Medicare Drug Estimates Soar
President Bush added Medicare to the government's fix-it list Wednesday after new figures showed the first full decade of the program's prescription benefit will cost taxpayers $724 billion.
"There's no question that there is an unfunded liability inherent in Medicare that Congress and the administration is going to have to deal with over time," Bush told reporters.
"Obviously I've chosen to deal with Social Security first," he added. "Once we modernize and save Social Security for a young generation of Americans, then it'll be time to deal with the unfunded liabilities of Medicare."
CBS' John Roberts reports that Democrats want to re-open the bill - and change it to allow Medicare to negotiate for lower drug prices. And even some Republicans who'd worried about the financial burden of an enormous new entitlement seemed
."We received $400 billion dollar estimates," Republican Sen. Olympia Snowe of Maine said. "So now what is driving these issues we have to know."
However, White House officials say the new estimate isn't a surprise — because it's for a period two years farther down the road, when the drug benefit has been fully phased in.
"Our estimates of the cost of the medicare prescription drug benefit are the same as they were before," Mark McLellan, of the Centers for Medicare and Medicaid Services told Roberts. "Now we're into 2005 so we're looking further into the future."
The new figure for years 2006 through 2015 is much higher than the $534 billion cost calculated for years 2004 through 2013. That's because under the previous decade-long projection, the benefit didn't exist for two of the 10 years.
Congress passed the prescription drug benefit at the end of 2003, but except for some low-income seniors, it delayed making it available until January 2006.
Nonetheless, several lawmakers said Wednesday that they had been deceived.
"This new information further demonstrates what appears to be an attempt to dupe Congress and win passage of the legislation," said one such lawmaker, Sen. Dianne Feinstein, D-Calif., calling for an investigation by the Senate Finance Committee.
Some Republicans long skeptical of the administration's estimates also expressed alarm at the escalating costs as more people reach age 65 and qualify for it and drug prices continue to rise. The administration estimates that the number of people covered by the prescription benefit will rise in the first decade from 36.9 million people covered in 2006 to 45.8 million people in 2015.

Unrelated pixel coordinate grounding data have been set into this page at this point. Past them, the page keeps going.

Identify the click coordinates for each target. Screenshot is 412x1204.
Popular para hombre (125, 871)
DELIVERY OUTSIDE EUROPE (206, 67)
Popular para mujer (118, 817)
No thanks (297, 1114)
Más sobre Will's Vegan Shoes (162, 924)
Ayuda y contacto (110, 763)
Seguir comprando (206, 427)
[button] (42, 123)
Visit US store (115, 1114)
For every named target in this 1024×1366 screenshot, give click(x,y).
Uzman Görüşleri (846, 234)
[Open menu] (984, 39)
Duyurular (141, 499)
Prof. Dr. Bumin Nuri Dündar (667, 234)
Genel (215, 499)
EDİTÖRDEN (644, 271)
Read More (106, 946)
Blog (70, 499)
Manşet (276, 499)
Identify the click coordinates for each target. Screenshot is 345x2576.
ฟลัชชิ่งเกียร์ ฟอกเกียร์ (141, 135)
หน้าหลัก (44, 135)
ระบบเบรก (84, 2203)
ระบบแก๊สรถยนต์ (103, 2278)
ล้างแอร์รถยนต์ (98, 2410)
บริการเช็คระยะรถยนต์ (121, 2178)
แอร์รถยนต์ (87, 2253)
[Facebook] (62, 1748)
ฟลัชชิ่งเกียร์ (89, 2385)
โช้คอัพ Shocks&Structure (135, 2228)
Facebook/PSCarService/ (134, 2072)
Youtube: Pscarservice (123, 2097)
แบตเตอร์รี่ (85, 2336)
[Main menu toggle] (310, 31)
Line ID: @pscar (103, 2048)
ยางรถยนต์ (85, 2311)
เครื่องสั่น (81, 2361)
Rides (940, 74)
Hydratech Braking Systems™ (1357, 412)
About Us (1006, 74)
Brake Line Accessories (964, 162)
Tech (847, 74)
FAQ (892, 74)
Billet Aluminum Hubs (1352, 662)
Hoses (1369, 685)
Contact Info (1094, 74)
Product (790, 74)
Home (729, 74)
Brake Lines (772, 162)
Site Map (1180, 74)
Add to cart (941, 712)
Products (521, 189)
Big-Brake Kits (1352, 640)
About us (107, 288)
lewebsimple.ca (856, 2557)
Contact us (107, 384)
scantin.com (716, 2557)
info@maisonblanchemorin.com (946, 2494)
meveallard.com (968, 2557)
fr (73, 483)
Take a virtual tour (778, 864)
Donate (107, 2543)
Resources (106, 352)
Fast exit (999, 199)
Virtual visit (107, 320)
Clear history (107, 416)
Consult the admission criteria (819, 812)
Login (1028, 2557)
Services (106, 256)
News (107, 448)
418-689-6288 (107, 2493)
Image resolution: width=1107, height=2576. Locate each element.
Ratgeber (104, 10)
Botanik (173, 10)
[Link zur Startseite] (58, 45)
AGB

"I do think we are going to have to go back and re-address it," said Senate Budget Committee Chairman Judd Gregg, R-N.H.
Lawmakers used the revised estimate Wednesday to revive proposals to allow drug importation from Canada and to let the federal government negotiate drug prices. Both are now forbidden.
Congress narrowly approved the drug legislation in 2003 after an extraordinary all-night debate. At the time, Republican leaders assured wavering lawmakers that the program would cost $400 billion, including expected savings. The administration estimated the cost at $534 billion two months later, after the law was enacted.
The $724 billion figure is in documents obtained Wednesday by The Associated Press and related to the president's Monday budget request to Congress. Without anticipated savings included in the calculation, the cost of the program over the next decade could swell to $1.19 trillion, according to the documents.
White House Budget Director Joshua Bolten said the new price tag of $724 million reflects $134 billion in savings the government expects because states are paying some drug costs, $145 billion more from beneficiaries' premiums and $200 billion in savings by switching some Medicaid prescription benefits to Medicare.